Professor Challenger
Real Name: Professor George Challenger
Identity/Class: Normal human
Occupation: Scientist and adventurer
Affiliations: Lord John Roxton, Edward Malone, Professor Summerlee
Enemies: Theodore Nemor
Known Relatives: Jessie (wife, deceased), Enid (daughter), Edward Malone (son-in-law)
Aliases: None known
Base of Operations: Based in England, active worldwide
First Appearance: The Lost World (Hodder & Stoughton, 1912)
Powers/Abilities: None, though his willpower and intellect are near superhuman.
History: Professor George Challenger was a Victorian / Edwardian adventurer and scientist. Described as "a cave-man in a lounge suit", he was known for his fiery temper and outrageous (but generally correct) scientific theories. He first came to wide-spread public notice when he led an expedition to a lost world of dinosaurs located atop a South American plateau.
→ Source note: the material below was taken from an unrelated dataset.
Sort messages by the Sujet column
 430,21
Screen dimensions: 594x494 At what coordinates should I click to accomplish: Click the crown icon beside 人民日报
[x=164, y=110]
Sometime after he returned from this adventure, he discovered a poisonous gas belt which was in Earth's path. Unable to convince people he wasn't insane when he tried to warn them, he sealed himself, and a select group of family and friends, in his house, protecting them whilst the planet passed through this spatial anomaly. For a while the people he had saved believed they were the only life left on Earth, but luckily the gas proved to have only rendered everyone else unconscious, not dead.
Later Challenger came to believe that the Earth itself was a living being, and led a project to dig into the core to prove this theory. He followed this escapade with an investigation into a machine which could disintegrate and then reassemble matter.
In his later years Challenger investigated spiritualism, desiring to debunk the rising tide of charlatans (as he saw them). However, in spite of his innate skepticism, he eventually became a believer and went on to champion their cause with the authorities.
Comments: Created by Sir Arthur Conan Doyle.
"A stunted Hercules whose tremendous vitality had all run to depth, breadth, and brain." Challenger gets on this list not so much because he himself demonstrates the requisite abilities to be a superhero, but because the type of adventures he has marks him out as belonging to a fantastical world. Where Conan Doyle's Holmes stories are mysteries, the Challenger tales are science fiction.
Professor Challenger starred in five stories. The best known of the Professor Challenger adventures is "The Lost World.", which has been adapted into movies and TV series. But Challenger also starred in "The Poison Belt", "When the World Screamed", "The Disintegration Machine" and "The Land of Mist", which while less well known are no less gripping.
The following biographical details for Challenger are given in "The Lost World" when another character checks into the background of the irascible scientist:
"Challenger, George Edward. Born: Largs, N. B., 1863.
Educ.: Largs Academy; Edinburgh University. British Museum Assistant, 1892. Assistant-Keeper of Comparative Anthropology Department, 1893. Resigned after acrimonious correspondence same year.
Winner of Crayston Medal for Zoological Research. Foreign Member of'--well, quite a lot of things, about two inches of small type--`Societe Belge, American Academy of Sciences, La Plata, etc., etc. Ex-President Palaeontological Society. Section H, British Association'--so on, so on!
`Publications: "Some Observations Upon a Series of Kalmuck Skulls"; "Outlines of Vertebrate Evolution"; and numerous papers, including "The underlying fallacy of Weissmannism," which caused heated discussion at the Zoological Congress of Vienna.
Recreations: Walking, Alpine climbing. Address: Enmore Park, Kensington, W."
Though Challenger's later adventures have tended not to be covered, his first tale, The Lost World, has been adapted many times into comics, TV shows and movies.